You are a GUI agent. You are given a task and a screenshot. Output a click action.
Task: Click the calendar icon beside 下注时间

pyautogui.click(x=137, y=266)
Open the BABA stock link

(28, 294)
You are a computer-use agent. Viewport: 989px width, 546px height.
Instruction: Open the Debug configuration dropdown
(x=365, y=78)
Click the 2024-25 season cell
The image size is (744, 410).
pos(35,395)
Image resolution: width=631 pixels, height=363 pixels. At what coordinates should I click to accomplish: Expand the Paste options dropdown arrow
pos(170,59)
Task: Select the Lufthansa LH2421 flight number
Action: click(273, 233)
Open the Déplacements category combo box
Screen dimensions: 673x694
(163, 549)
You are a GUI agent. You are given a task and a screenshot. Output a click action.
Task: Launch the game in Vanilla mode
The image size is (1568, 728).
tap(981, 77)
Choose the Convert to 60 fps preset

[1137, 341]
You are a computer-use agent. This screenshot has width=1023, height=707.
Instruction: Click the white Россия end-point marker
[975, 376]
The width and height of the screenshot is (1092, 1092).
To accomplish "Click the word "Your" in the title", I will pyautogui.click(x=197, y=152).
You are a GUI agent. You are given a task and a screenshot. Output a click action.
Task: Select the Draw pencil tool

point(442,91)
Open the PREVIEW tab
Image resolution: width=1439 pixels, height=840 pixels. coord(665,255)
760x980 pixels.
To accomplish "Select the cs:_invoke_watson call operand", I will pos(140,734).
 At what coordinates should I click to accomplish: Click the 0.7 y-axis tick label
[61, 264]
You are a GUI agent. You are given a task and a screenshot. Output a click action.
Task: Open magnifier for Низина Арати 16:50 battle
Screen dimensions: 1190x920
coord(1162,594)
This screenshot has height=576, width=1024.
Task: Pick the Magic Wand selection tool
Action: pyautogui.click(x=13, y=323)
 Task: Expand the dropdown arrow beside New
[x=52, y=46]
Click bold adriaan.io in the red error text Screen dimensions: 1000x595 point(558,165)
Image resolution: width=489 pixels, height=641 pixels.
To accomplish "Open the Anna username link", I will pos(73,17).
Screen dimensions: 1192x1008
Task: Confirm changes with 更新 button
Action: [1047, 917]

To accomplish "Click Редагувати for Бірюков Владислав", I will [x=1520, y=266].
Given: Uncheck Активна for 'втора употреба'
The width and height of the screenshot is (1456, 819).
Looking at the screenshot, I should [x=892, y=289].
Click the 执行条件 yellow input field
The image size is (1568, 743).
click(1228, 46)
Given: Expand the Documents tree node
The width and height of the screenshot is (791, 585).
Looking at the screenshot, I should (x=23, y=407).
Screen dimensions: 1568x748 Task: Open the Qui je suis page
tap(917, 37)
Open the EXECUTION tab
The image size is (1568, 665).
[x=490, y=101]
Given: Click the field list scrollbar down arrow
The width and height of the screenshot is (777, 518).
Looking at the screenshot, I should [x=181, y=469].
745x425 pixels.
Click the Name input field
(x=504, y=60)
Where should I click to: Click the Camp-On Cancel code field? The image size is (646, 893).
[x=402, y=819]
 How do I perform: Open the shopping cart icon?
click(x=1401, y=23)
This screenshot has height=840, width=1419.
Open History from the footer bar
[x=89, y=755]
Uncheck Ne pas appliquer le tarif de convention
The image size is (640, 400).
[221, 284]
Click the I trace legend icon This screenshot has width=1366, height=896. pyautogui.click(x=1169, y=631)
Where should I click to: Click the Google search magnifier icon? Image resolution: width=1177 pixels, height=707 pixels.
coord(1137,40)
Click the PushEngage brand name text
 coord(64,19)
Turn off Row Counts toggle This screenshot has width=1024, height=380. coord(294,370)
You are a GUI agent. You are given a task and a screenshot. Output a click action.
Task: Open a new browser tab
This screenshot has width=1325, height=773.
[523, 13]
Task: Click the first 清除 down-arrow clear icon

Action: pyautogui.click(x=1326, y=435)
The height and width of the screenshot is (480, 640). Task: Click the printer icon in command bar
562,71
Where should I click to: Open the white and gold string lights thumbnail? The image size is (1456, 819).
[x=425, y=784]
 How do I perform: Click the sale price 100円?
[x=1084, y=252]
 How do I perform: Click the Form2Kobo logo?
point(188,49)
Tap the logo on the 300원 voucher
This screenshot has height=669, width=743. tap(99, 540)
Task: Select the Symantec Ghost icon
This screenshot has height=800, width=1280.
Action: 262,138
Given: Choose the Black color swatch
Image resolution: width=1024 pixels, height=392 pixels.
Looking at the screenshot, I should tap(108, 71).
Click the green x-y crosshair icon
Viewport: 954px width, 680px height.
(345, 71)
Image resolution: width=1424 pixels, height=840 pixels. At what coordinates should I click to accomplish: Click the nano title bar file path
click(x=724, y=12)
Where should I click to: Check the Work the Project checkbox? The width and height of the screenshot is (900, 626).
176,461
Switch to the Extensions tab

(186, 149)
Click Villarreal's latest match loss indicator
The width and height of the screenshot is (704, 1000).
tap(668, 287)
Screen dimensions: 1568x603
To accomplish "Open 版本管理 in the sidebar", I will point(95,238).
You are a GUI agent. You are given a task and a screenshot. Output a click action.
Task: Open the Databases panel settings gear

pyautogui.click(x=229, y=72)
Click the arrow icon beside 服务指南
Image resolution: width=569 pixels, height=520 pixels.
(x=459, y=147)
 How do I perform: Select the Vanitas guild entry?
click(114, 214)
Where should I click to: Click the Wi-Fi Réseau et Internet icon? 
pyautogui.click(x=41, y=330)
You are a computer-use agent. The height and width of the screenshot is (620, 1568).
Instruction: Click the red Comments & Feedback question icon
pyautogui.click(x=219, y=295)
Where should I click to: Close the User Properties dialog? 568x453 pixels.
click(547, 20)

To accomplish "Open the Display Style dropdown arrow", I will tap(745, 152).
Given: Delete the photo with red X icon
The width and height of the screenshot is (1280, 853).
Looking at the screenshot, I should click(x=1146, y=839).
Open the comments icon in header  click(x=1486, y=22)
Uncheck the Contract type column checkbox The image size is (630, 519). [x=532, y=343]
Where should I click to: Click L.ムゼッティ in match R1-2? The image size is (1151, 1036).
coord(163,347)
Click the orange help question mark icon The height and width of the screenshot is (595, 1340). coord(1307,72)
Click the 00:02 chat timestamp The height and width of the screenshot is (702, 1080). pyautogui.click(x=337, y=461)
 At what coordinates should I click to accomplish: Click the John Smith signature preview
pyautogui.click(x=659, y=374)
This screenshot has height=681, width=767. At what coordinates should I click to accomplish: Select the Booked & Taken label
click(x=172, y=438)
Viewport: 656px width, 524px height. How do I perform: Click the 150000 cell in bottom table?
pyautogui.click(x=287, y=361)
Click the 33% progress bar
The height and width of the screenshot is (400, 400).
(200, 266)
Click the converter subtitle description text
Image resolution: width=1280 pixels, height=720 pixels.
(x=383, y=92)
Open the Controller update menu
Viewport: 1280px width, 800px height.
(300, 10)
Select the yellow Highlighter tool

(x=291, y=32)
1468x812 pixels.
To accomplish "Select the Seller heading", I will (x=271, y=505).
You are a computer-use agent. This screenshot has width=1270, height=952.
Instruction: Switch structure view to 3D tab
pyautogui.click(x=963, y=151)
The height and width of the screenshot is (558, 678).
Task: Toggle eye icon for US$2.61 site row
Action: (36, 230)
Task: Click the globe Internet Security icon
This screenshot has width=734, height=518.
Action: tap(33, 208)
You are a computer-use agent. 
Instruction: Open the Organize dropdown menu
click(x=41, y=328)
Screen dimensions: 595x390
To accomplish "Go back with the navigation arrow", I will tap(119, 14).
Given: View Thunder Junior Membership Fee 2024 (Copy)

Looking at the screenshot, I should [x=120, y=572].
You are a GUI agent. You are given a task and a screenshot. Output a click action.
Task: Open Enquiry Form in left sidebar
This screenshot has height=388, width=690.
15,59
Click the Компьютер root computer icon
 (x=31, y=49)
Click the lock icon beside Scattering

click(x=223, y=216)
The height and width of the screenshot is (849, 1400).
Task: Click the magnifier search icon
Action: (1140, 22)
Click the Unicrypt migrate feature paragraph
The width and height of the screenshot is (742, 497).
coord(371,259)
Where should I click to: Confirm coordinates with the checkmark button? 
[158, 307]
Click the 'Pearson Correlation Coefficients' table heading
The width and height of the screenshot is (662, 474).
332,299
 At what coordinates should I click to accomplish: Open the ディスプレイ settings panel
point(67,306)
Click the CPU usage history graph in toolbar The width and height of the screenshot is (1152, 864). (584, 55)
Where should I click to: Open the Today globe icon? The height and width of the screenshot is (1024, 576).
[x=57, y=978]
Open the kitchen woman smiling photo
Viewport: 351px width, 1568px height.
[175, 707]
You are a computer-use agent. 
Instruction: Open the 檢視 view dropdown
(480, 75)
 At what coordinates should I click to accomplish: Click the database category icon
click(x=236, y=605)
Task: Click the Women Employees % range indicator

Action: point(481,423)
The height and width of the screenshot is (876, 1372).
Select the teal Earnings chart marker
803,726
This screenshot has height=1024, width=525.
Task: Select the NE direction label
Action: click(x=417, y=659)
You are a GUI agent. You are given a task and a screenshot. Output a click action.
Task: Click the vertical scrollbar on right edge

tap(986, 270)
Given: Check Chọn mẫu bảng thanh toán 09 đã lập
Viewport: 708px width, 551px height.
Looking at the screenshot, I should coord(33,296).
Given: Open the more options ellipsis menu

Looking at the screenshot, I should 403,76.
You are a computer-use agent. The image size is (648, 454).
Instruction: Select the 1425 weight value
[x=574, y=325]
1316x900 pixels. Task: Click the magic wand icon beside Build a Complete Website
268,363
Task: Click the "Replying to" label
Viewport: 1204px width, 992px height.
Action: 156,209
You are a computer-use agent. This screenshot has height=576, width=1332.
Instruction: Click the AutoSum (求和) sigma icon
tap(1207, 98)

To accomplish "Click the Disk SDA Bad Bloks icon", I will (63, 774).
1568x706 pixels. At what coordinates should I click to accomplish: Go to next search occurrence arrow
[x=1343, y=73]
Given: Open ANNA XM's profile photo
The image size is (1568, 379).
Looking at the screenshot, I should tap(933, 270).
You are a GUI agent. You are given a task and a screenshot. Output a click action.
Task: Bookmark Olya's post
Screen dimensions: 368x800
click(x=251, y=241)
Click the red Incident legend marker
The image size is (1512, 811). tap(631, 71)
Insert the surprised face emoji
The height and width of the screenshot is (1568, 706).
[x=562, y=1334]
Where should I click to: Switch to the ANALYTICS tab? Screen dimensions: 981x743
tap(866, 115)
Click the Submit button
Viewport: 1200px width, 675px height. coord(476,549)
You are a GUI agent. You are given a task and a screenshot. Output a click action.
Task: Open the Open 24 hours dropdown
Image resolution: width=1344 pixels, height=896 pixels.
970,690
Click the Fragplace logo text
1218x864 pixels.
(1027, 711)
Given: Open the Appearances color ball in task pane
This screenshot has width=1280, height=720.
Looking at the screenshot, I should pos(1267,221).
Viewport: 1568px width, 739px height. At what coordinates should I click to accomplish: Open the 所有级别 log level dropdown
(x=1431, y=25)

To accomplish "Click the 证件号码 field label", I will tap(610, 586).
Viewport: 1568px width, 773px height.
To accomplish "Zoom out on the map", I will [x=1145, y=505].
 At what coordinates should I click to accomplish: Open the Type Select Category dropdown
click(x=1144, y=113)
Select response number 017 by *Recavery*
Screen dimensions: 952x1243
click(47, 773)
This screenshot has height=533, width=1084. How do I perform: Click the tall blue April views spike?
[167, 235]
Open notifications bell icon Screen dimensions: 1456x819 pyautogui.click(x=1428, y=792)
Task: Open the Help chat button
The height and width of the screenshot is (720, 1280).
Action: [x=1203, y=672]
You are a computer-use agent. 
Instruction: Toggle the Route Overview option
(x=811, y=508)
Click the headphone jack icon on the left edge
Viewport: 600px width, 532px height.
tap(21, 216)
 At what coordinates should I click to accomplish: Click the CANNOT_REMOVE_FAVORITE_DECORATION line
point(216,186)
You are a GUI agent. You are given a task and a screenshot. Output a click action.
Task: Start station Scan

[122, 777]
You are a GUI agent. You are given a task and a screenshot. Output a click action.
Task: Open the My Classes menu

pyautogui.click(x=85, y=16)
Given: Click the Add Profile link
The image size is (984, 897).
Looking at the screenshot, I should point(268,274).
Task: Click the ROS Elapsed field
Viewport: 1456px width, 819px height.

## [GIVEN TASK]
Print the lines of the listing above verbatim, starting at the line containing "How do I perform: Click the Form2Kobo logo?" and ending at the line containing "Action: 262,138".

## [CORRECT RESULT]
 How do I perform: Click the Form2Kobo logo?
point(188,49)
Tap the logo on the 300원 voucher
This screenshot has height=669, width=743. tap(99, 540)
Task: Select the Symantec Ghost icon
This screenshot has height=800, width=1280.
Action: 262,138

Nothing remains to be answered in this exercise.